— SET EXERCISE —
Present every line of the records below as a numbered list, and leave out the blank lines.

— GIVEN RECORDS —
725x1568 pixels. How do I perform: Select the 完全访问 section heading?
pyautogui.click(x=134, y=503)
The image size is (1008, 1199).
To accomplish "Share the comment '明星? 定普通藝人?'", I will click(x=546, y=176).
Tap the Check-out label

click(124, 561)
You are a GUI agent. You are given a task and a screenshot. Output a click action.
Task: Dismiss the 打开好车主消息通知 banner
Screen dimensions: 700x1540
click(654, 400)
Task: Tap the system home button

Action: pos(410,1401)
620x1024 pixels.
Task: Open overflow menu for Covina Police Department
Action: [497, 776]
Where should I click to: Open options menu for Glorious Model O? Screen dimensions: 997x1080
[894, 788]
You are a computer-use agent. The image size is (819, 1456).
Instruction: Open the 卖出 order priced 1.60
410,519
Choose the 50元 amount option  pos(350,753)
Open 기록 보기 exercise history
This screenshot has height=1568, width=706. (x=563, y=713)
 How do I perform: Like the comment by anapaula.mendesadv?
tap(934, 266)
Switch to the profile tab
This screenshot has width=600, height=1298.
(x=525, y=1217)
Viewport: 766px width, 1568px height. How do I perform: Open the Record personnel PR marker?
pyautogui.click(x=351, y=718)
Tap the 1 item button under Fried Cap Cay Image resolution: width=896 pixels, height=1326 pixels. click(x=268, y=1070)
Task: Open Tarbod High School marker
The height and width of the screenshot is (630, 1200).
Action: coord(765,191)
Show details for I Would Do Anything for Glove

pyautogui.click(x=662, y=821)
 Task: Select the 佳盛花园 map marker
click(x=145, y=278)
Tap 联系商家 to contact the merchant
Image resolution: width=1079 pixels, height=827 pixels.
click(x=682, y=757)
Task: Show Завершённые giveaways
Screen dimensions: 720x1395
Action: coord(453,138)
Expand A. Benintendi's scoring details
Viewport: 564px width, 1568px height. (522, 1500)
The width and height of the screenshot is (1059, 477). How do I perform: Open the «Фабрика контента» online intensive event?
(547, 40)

— ANSWER TO THIS PROBLEM —
1. 725x1568 pixels. How do I perform: Select the 完全访问 section heading?
2. pyautogui.click(x=134, y=503)
3. The image size is (1008, 1199).
4. To accomplish "Share the comment '明星? 定普通藝人?'", I will click(x=546, y=176).
5. Tap the Check-out label
6. click(124, 561)
7. You are a GUI agent. You are given a task and a screenshot. Output a click action.
8. Task: Dismiss the 打开好车主消息通知 banner
9. Screen dimensions: 700x1540
10. click(654, 400)
11. Task: Tap the system home button
12. Action: pos(410,1401)
13. 620x1024 pixels.
14. Task: Open overflow menu for Covina Police Department
15. Action: [497, 776]
16. Where should I click to: Open options menu for Glorious Model O? Screen dimensions: 997x1080
17. [894, 788]
18. You are a computer-use agent. The image size is (819, 1456).
19. Instruction: Open the 卖出 order priced 1.60
20. 410,519
21. Choose the 50元 amount option  pos(350,753)
22. Open 기록 보기 exercise history
23. This screenshot has height=1568, width=706. (x=563, y=713)
24.  How do I perform: Like the comment by anapaula.mendesadv?
25. tap(934, 266)
26. Switch to the profile tab
27. This screenshot has width=600, height=1298.
28. (x=525, y=1217)
29. Viewport: 766px width, 1568px height. How do I perform: Open the Record personnel PR marker?
30. pyautogui.click(x=351, y=718)
31. Tap the 1 item button under Fried Cap Cay Image resolution: width=896 pixels, height=1326 pixels. click(x=268, y=1070)
32. Task: Open Tarbod High School marker
33. The height and width of the screenshot is (630, 1200).
34. Action: coord(765,191)
35. Show details for I Would Do Anything for Glove
36. pyautogui.click(x=662, y=821)
37.  Task: Select the 佳盛花园 map marker
38. click(x=145, y=278)
39. Tap 联系商家 to contact the merchant
40. Image resolution: width=1079 pixels, height=827 pixels.
41. click(x=682, y=757)
42. Task: Show Завершённые giveaways
43. Screen dimensions: 720x1395
44. Action: coord(453,138)
45. Expand A. Benintendi's scoring details
46. Viewport: 564px width, 1568px height. (522, 1500)
47. The width and height of the screenshot is (1059, 477). How do I perform: Open the «Фабрика контента» online intensive event?
48. (547, 40)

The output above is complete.